Problem: Looking at each line of the data below, tally those that contain the word "button" and give only the total.
[[ Material provided, beginning ]]
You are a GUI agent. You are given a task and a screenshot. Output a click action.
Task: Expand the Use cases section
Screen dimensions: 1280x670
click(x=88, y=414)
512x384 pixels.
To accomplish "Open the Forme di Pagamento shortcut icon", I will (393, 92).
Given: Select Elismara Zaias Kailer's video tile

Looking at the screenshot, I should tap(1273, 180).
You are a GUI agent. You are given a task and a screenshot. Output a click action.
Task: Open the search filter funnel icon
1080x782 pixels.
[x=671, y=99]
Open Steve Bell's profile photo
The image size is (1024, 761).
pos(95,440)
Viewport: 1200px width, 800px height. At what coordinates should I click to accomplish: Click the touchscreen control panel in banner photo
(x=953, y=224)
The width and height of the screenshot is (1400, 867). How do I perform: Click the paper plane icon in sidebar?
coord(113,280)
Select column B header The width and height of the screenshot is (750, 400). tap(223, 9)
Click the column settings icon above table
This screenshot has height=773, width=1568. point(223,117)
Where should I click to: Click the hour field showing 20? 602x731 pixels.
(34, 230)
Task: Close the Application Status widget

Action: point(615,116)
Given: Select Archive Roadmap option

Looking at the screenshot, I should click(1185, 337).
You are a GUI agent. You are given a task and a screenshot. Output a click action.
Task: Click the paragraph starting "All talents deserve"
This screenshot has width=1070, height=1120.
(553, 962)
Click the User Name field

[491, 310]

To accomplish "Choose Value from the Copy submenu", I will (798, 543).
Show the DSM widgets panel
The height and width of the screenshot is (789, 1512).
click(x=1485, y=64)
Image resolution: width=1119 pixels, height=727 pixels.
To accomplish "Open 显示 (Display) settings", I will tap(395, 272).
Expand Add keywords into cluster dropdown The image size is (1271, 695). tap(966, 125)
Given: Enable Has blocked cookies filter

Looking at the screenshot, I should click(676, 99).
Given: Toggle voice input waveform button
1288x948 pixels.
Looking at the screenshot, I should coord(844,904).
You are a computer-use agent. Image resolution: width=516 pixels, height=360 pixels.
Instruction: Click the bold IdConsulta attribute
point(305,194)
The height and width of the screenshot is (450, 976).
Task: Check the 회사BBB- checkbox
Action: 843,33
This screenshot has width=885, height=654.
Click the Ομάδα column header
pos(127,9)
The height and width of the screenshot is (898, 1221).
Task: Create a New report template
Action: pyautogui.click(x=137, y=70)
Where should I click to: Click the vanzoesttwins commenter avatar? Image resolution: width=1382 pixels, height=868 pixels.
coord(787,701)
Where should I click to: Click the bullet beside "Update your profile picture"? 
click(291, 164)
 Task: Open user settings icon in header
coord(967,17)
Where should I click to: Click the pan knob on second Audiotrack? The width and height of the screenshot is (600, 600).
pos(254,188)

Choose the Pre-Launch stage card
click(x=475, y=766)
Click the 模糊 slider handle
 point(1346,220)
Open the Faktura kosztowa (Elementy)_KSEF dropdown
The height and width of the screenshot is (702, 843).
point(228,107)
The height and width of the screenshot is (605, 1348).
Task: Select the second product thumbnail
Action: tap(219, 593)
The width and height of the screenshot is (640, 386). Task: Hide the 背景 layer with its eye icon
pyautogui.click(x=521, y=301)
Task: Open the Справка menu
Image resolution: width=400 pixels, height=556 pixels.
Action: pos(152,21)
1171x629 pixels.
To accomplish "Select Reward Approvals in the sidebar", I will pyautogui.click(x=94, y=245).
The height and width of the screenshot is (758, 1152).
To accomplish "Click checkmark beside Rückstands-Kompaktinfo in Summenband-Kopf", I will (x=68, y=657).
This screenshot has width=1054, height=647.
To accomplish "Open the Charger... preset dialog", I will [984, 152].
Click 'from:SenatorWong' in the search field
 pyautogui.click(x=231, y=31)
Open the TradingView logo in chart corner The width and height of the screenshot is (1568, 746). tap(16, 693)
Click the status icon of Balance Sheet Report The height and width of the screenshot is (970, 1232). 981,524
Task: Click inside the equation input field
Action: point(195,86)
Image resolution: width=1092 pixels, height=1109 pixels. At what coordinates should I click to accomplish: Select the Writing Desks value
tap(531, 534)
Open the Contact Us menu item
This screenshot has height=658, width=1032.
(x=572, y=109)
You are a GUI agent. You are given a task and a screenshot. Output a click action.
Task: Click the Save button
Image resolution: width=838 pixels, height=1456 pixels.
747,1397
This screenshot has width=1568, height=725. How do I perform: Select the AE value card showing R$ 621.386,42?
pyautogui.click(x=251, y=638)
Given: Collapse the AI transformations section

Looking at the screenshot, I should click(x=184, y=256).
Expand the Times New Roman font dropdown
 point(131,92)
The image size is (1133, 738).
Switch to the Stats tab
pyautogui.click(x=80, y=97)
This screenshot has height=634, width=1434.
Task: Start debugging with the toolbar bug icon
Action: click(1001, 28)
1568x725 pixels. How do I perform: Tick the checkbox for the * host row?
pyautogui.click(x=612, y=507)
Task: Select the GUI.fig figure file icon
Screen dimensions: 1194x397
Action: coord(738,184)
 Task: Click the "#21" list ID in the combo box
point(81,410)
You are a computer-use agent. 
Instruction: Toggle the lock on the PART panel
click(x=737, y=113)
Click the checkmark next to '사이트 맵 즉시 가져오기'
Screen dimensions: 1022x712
[[ Material provided, end ]]
Output: 2